Los Angeles Times: Carmona and Zerhouni "seem straight out of Central Casting" and "appear to be appealing, brave, up-from-nowhere nominees." The editorial expresses concern about whether Carmona "has the temperament to focus on public health, for instance as [former Surgeon General] Dr. C. Everett Koop did on tobacco." The Times adds, "Concerns raised about where Zerhouni stands on cloning and stem cell research are to the point," stating that while he has said that cloning and stem cell research should be "as unimpeded as possible," the White House has said that Zerhouni would "support constraints [on the procedure] favored by the far right." The editorial concludes that the confirmation hearings should be held as soon as possible in order to give the nominees a chance to "speak for themselves," because "the [full] pictures of their lives need to be filled in"(Los Angeles Times, 3/28).

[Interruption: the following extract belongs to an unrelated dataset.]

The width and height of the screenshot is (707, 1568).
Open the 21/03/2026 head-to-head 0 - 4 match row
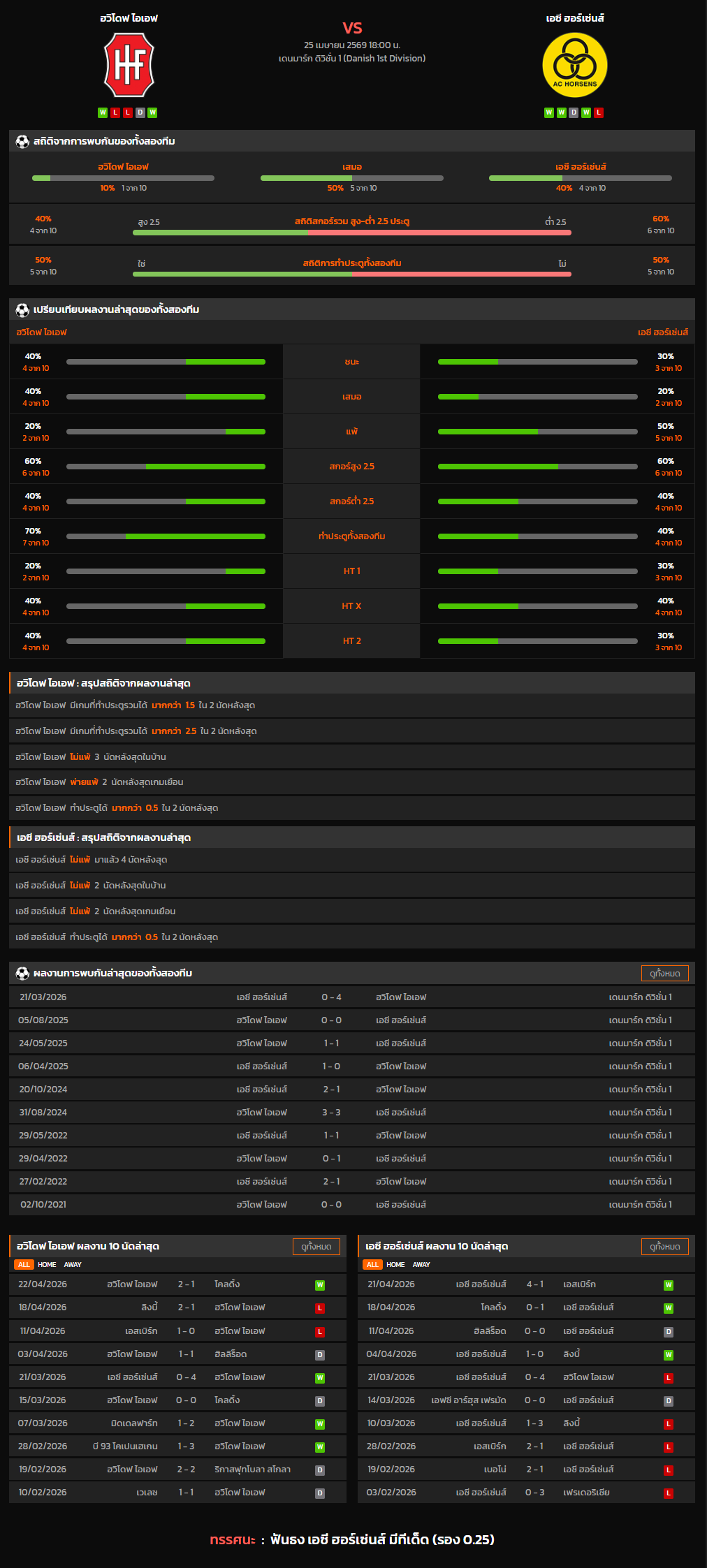tap(351, 997)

New York Times: Zerhouni's colleagues have lauded his "sharp, analytical mind, his ability to build consensus and his managerial skills," the Times writes, adding, "These may be just the right attributes for [the NIH] ... whose management ranks have grown thinner in the absence of a director for more than two years." Carmona is "without doubt the most swashbuckling nominee in memory," with a resume including trauma surgery, law enforcement and "battlefield heroics." The editorial concludes, "Given that Bush wants the nation's top doctor heavily engaged in the fight against bioterrorism and in efforts to promote healthy living, Carmona's unusual background may be right for the times" (New York Times, 3/28).